28.10.2019
PT
Jornal Oficial da União Europeia
C 363/22
Recurso interposto em 23 de agosto de 2019 – EJ/BEI
(Processo T-585/19)
(2019/C 363/30)
Língua do processo: francês
Partes
Recorrente: EJ (representantes: L. Levi e A. Blot, advogadas)
Recorrido: Banco Europeu de Investimento
Pedidos
A recorrente conclui pedindo que o Tribunal Geral se digne:
—
julgar o presente recurso admissível e procedente
consequentemente:
—
anular a decisão, de 16 de fevereiro de 2018, que limita a 18 meses o benefício retroativo do pagamento das despesas de transporte efetuadas em razão da doença grave da filha da recorrente, bem como a decisão, de 23 de março de 2018, que limita a 5 anos o benefício retroativo do duplo subsídio por filho a cargo;
—
na medida do necessário, anular a decisão, de 14 de maio de 2019, que confirma essas decisões;
—
reparar o prejuízo material e o prejuízo moral assim sofridos;
—
condenar o recorrido na totalidade das despesas.
Fundamentos e principais argumentos
A recorrente invoca dois fundamentos de recurso.
1.
Primeiro fundamento, relativo à violação do artigo 2.2.3 das disposições administrativas e do artigo 1.o da tabela de reembolso do seguro de doença, bem como a um erro manifesto de apreciação.
2.
Segundo fundamento, relativo à violação do dever de diligência e do princípio da boa administração.

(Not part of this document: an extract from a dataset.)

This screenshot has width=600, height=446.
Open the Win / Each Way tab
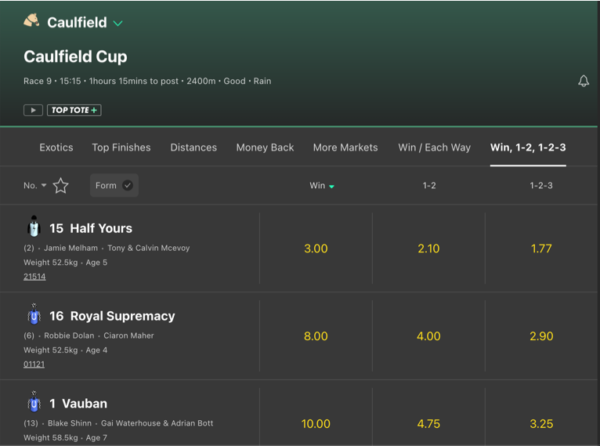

A recorrente pede igualmente a condenação do recorrido ao pagamento do duplo subsídio por filho a cargo para o período compreendido entre 1 de setembro de 2007 e 31 de maio de 2012, bem como ao pagamento das despesas de transporte efetuadas em razão da doença grave da filha, desde 1 de setembro de 2007 até 18 de fevereiro de 2018, devendo os montantes em dívida ser acrescidos de juros de mora à taxa do Banco Central Europeu, majorados de 2 pontos. Por último, a recorrente pede a reparação do seu prejuízo moral avaliado em 2 000 euros.